■ **Written request**: Could you copy out the records word for word, starting at the line that contains "Where should I click to: Select" and ending at the last line of the records? Leave out the pictures.

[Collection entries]
+--

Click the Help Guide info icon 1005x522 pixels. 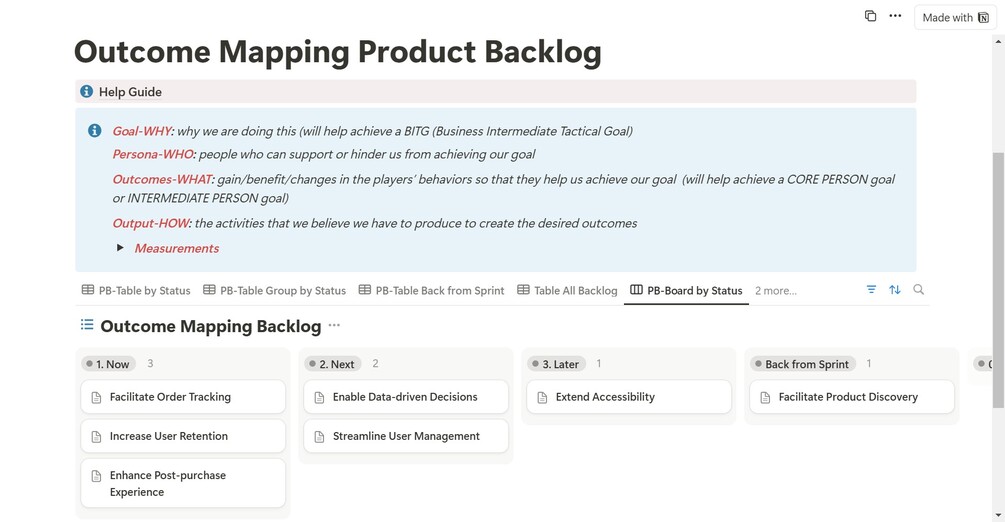point(86,92)
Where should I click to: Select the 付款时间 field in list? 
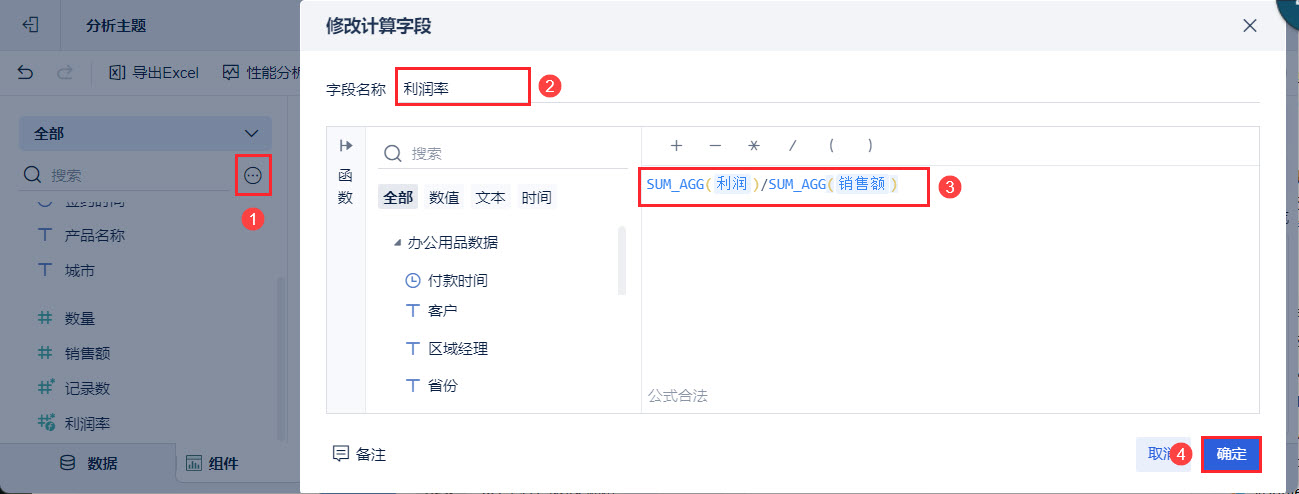click(457, 280)
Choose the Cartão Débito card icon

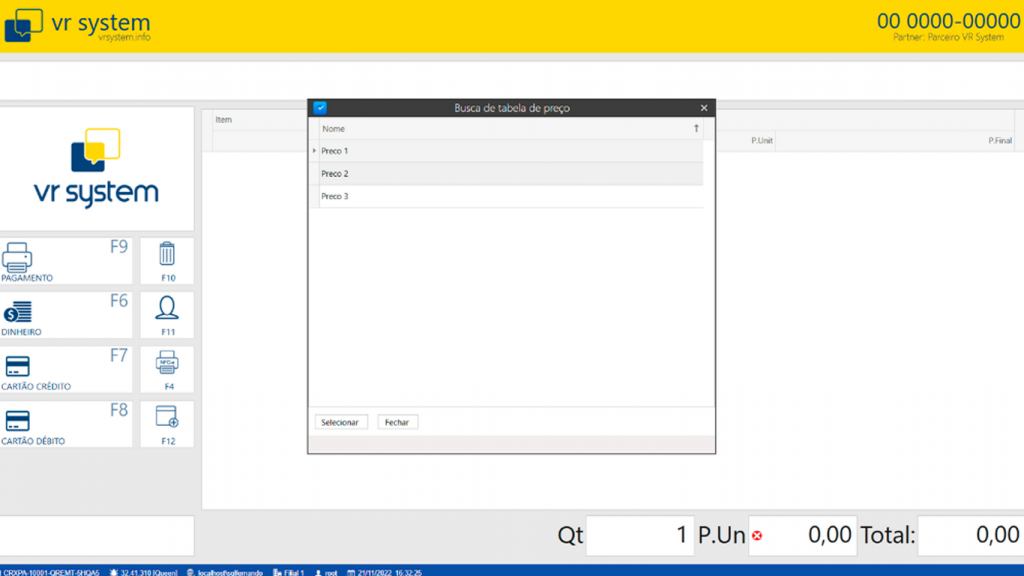pyautogui.click(x=17, y=421)
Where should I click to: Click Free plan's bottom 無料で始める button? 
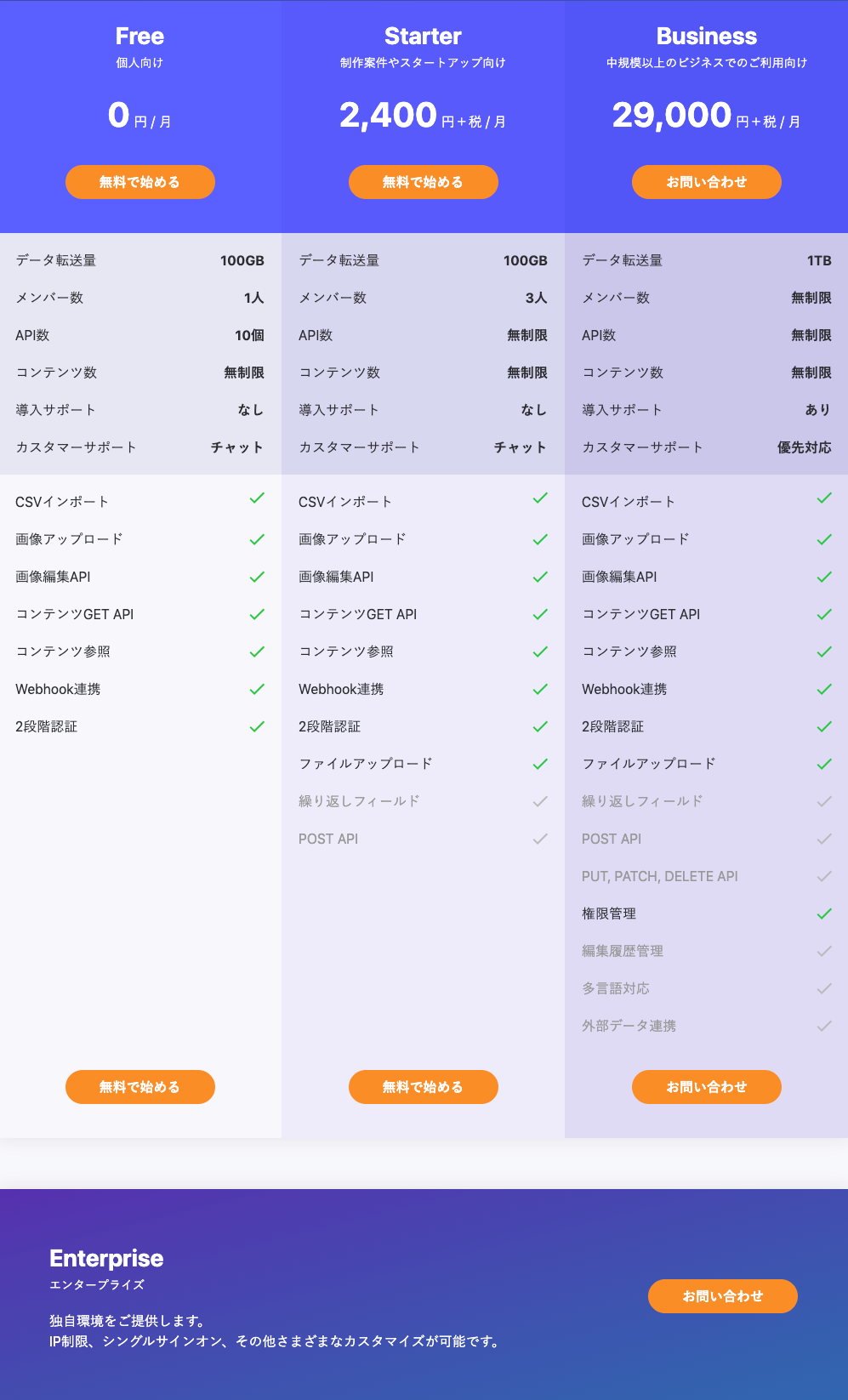(x=140, y=1087)
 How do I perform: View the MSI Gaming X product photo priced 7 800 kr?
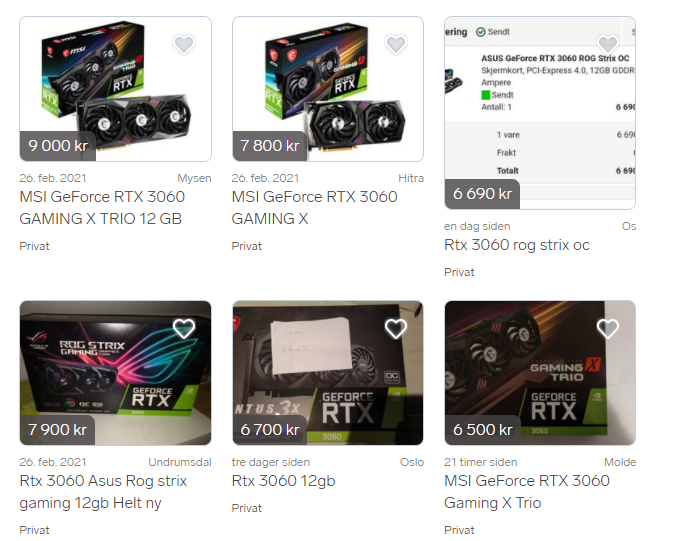(x=328, y=89)
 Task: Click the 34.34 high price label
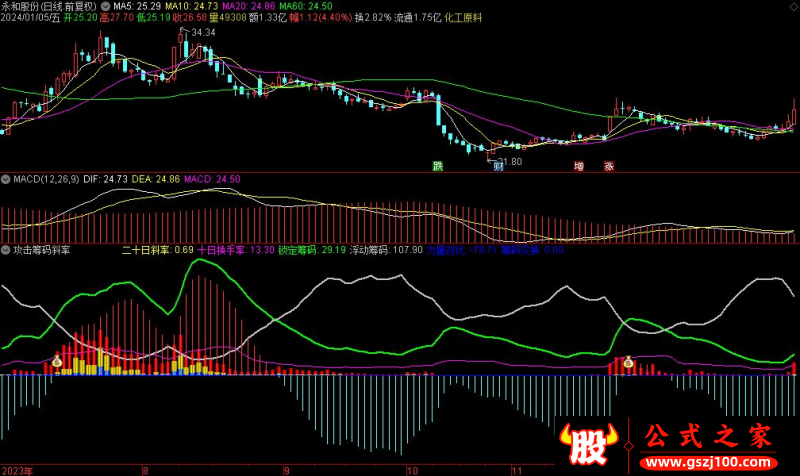pos(203,33)
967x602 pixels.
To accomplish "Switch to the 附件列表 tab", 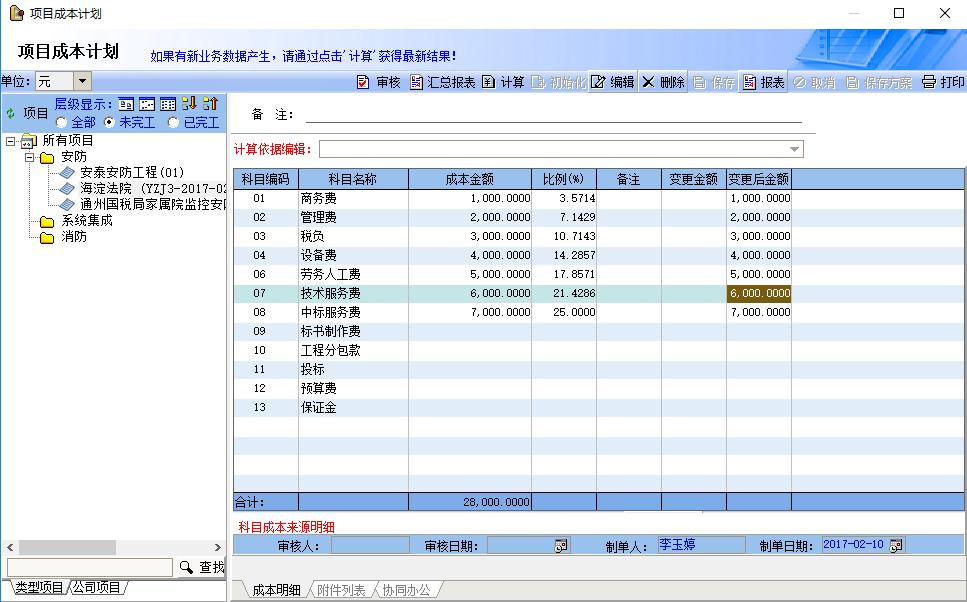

+--

■ **Finished task**:
Where should I click to: Select the 付款时间 field in list? 
click(457, 280)
Choose the Cartão Débito card icon

pyautogui.click(x=17, y=421)
Where should I click to: Click Free plan's bottom 無料で始める button? 
(x=140, y=1087)
 How do I perform: View the MSI Gaming X product photo priced 7 800 kr?
(x=328, y=89)
 Task: Click the 34.34 high price label
pos(203,33)
967x602 pixels.
To accomplish "Switch to the 附件列表 tab", 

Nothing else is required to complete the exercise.